Hypertrophic  Cardiomyopathy
Normal Heart

HCM also may cause thickening in other parts of the heart muscle, such as the bottom of the heart called the apex, right ventricle, or throughout the entire left ventricle.

Stiffness in the left ventricle occurs as a result of cellular changes that occur in the heart muscle when it thickens. The left ventricle is unable to relax normally and fill with blood. Since there is less blood at the end of filling, there is less oxygen-rich blood pumped to the organs and muscles. The stiffness in the left ventricle causes pressure to increase inside the heart and may lead to the symptoms described below.

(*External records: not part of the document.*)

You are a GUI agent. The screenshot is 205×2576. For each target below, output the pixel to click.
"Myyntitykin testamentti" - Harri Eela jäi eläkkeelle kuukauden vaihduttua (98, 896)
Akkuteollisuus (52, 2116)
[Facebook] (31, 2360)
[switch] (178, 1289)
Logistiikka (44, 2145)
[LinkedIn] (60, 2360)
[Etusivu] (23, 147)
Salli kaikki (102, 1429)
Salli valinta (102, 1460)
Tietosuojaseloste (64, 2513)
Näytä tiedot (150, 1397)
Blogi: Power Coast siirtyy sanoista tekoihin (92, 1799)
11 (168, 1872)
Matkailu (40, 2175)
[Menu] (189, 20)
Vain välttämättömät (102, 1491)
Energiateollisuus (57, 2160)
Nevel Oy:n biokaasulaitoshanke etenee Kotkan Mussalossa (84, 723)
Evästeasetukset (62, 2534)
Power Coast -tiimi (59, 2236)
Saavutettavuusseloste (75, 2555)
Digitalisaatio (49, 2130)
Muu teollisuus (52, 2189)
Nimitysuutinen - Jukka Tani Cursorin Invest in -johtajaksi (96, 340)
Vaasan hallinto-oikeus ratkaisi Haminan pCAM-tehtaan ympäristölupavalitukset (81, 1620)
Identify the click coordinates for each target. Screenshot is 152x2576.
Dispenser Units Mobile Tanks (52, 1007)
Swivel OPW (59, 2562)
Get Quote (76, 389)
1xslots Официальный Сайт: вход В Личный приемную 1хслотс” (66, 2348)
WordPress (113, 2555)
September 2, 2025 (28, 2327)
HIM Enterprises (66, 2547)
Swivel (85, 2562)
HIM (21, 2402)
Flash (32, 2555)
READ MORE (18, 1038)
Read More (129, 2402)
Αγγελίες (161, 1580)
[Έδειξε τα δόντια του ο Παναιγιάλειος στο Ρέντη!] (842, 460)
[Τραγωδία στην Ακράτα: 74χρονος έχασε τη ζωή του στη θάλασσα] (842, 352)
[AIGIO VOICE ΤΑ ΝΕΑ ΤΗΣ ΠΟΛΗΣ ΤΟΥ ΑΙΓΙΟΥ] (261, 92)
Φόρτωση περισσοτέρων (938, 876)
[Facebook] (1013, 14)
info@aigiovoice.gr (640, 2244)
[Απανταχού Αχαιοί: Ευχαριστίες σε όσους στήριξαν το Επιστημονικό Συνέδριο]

Mitral valve changes: The narrowing of the left ventricular outflow tract disrupts the proper function of the mitral valve, resulting in outflow obstruction and increased pressure in the left ventricle.

The obstruction is the result of the mitral valve striking the septum. When this occurs, the mitral valve frequently leaks, causing the blood to go back into the left atrium.

Cellular changes, or changes in the cells of the heart muscle, occur with HCM. Through a microscope, the cells appear disorganized and irregular (called “disarray”) instead of being organized and parallel. This disarray may cause changes in the electrical signals traveling through the lower chambers of the heart and lead to ventricular arrhythmia (a type of abnormal heart rhythm).

Disorganized pattern
Disorganized pattern
Normal cell pattern
Normal cell pattern

What causes hypertrophic cardiomyopathy (HCM)?

  • HCM can be inherited, caused by an abnormality in a gene that codes the characteristics for the heart muscle. There are many genes that can cause HCM. When a gene defect is present, the type of HCM that develops varies greatly within the family. In addition, some people who have the HCM gene may never develop the disease.
  • Hypertrophy may be acquired as a result of high blood pressure or aging.
  • In other instances, the cause of hypertrophy and HCM is unknown.

Because the cause of HCM varies, it is frequently difficult to identify a high-risk population.

Who is affected by hypertrophic cardiomyopathy (HCM)?

Hypertrophic cardiomyopathy affects an estimated 600,000 to 1.5 million Americans, or one in 500 people. It is more prevalent than multiple sclerosis, which affects one in 700 people.